In Syria, the operation spans countries, with cross-border operations being a crucial component of the response; in CAR ongoing insecurity, paired with heavy rains, means the cluster has a pivotal role to play in facilitating access to air ops; in Cox’s Bazar, our team is currently testing the latest in logistics innovation, with a near-real time, digital access constraints application rolling out in line with the current monsoon season; and in Malawi and Mozambique, staff on the ground are working with the governments and local partners on strengthening supply chain resilience following the devastating impact of Cyclone Idai earlier this year.
It’s a busy job, and one where flexibility is key.
“As a cluster, we need to make sure we are keeping pace with operational needs. We need to look into how we can evolve and change to meet the needs of our partners – whether it be at local, regional or global level. Being agile is at the core of what we do.”
“The cluster is the essence of humanitarian collaboration”
Across its 2018 operations, the Logistics Cluster community was made up of more than 600 partner organisations, over half of which were national actors. When you add in preparedness and training initiatives the number of partners only grows. And, it is this element of partnership, which first sparked Athalie’s interest in the role.
“Humanitarian collaboration is something I’ve always been inspired by. My first long-term field mission with the WFP was in North Darfur as a Field Security Officer, and it was here where I experienced not just the enormity of the challenges that can face a humanitarian operation with a significant logistics component, but also what the humanitarian community was capable of with regards to overcoming access and logistics challenges when the different actors come together.
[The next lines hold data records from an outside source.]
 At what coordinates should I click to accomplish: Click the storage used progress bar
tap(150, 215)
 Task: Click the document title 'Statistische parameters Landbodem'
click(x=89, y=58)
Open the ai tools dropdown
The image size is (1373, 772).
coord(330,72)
You saw agencies pushing the boundaries on what could be achieved with the dedication of their teams and some inventive ways of thinking.”
“The cluster is the essence of humanitarian collaboration, of doing it all together. The opportunity to work across diverse groups with the same goal and the same purpose is something that really captured me. You can feel the unity, a shared sense of purpose.”
A few days after we speak to Athalie she’d have the first chance to experience exactly this, travelling to Dublin for the Logistics Cluster’s biannual Global Meeting held in collaboration with its wide network of partners. As soon as possible she intends to head out to visit colleagues in the field.
“For me that field connection is one of the most important elements of the job. I don’t think I’ll be able to fully grasp all the cogs and screws that make up the Logistics Cluster before meeting our teams on the ground. They’re the ones at the forefront of the operations. What I want to find out from them is not only what’s working, but also what are the greatest challenges. How can we support them better? How can we, as a community, be more efficient when it comes to logistics on the ground?”
First stop? Athalie is hoping to visit CAR in November.